» **Directions**
In the entries that follow, how many lines include the string "width"? The answer is the number only.

» **Data records**

___

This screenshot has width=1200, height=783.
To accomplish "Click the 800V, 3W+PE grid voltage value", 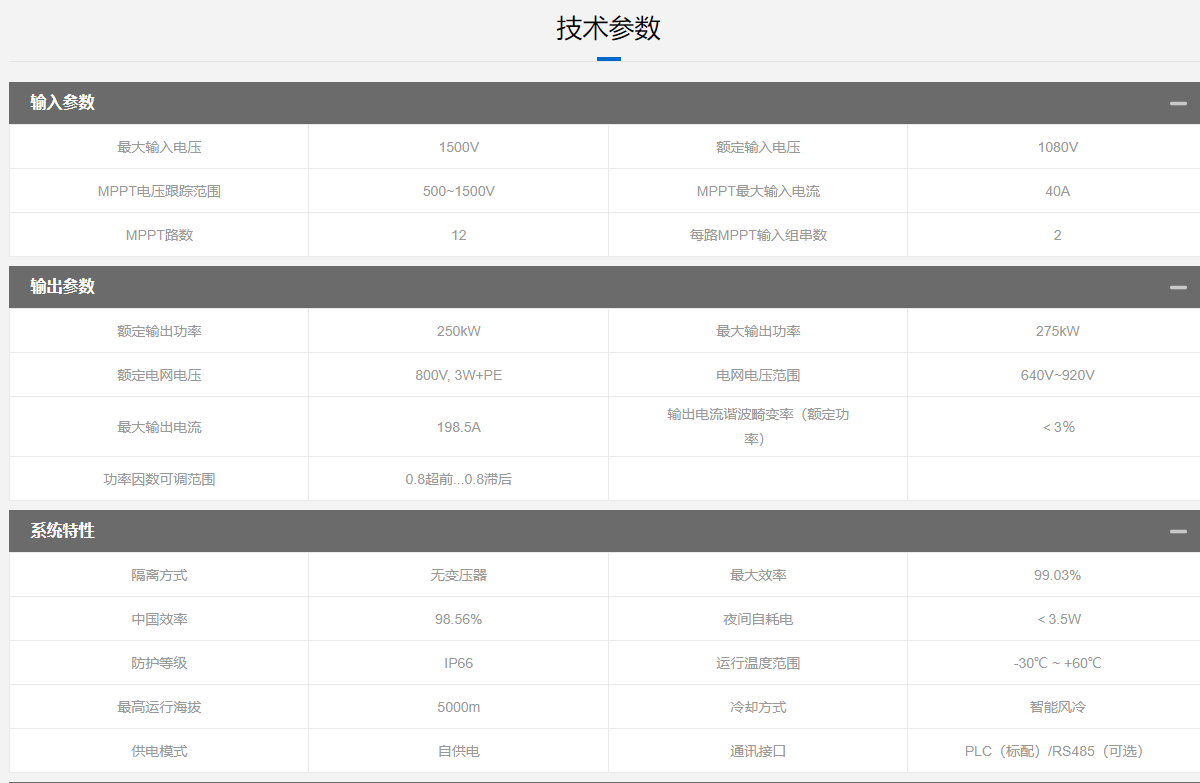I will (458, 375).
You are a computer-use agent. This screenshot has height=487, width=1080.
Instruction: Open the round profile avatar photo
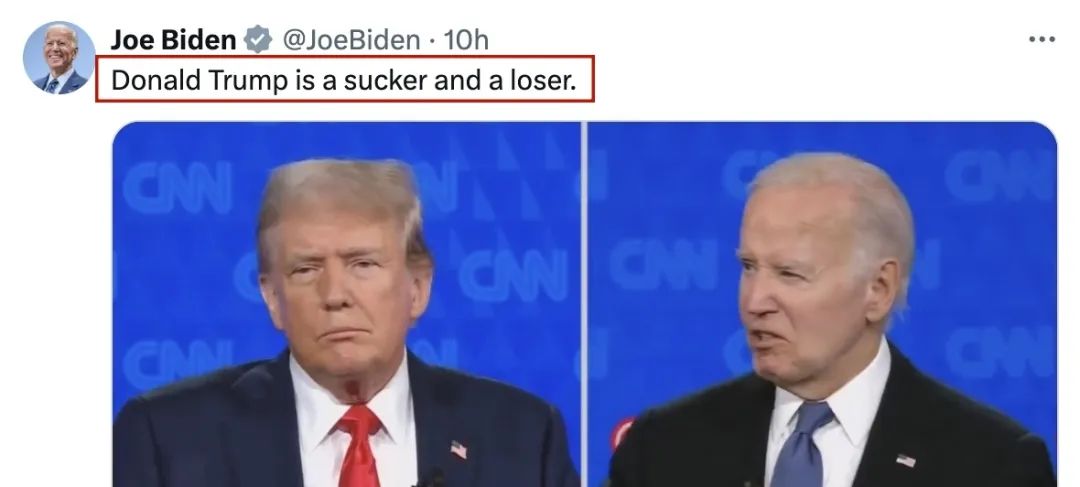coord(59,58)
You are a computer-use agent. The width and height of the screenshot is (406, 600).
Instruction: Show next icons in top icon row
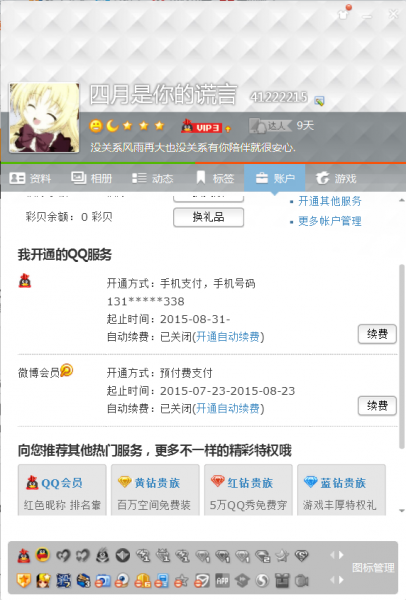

___

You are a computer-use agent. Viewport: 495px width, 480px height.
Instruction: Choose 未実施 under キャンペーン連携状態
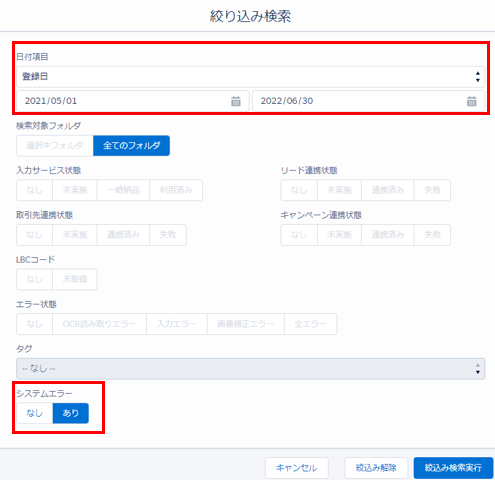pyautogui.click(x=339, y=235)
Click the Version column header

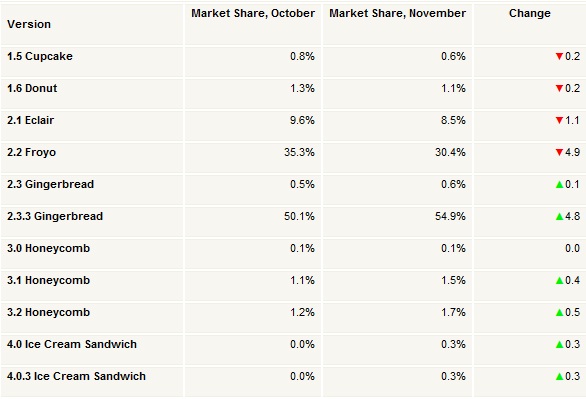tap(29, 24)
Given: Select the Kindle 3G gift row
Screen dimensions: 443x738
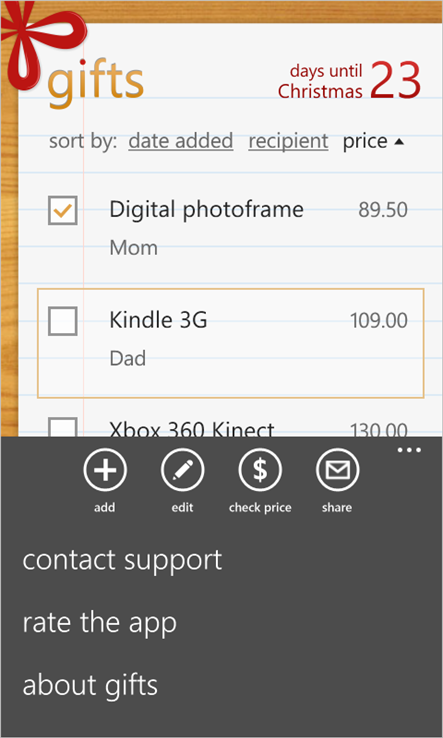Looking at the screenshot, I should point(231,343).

___

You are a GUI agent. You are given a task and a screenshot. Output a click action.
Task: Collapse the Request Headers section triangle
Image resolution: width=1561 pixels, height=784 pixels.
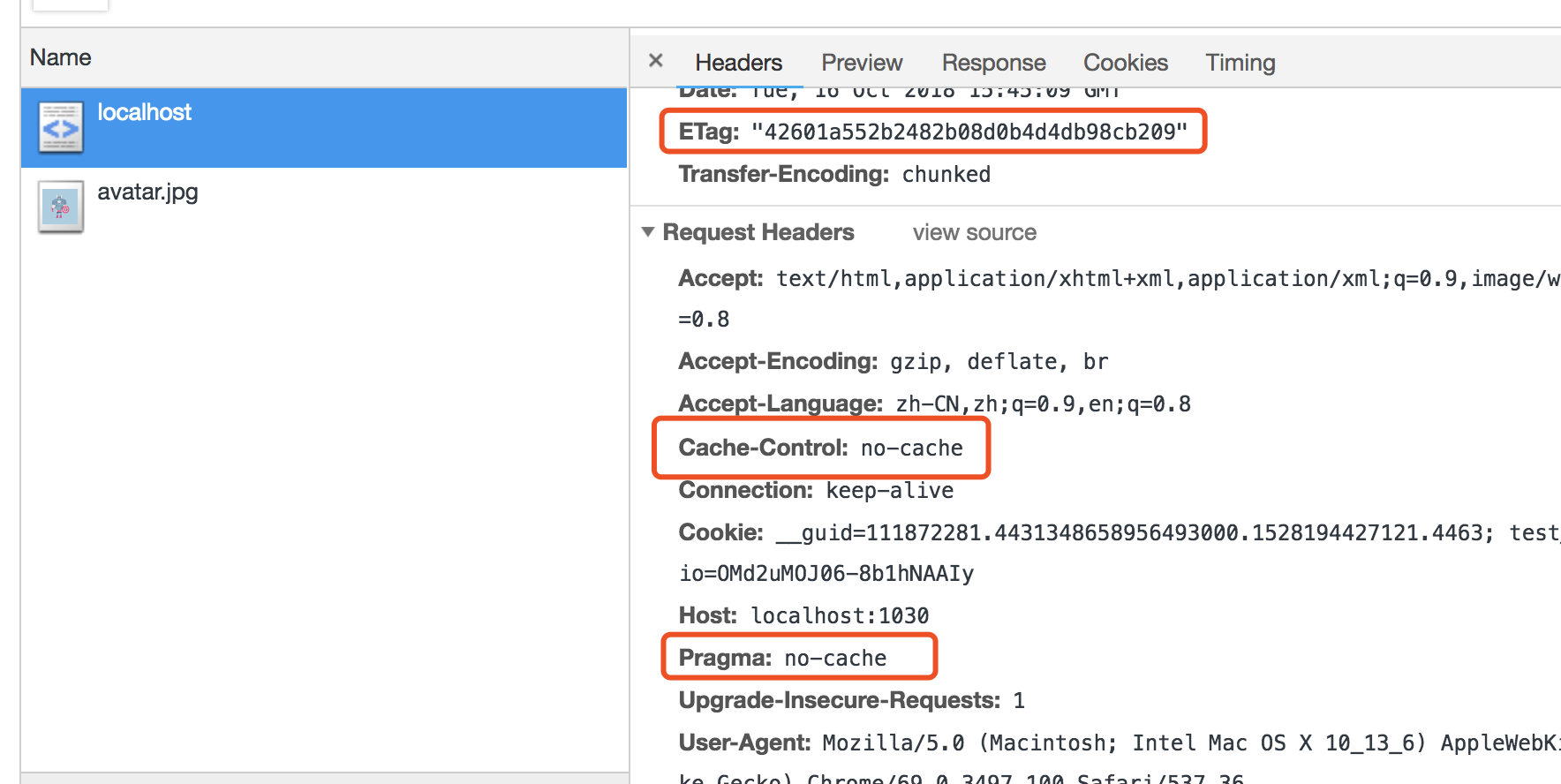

___

» **Task output**
5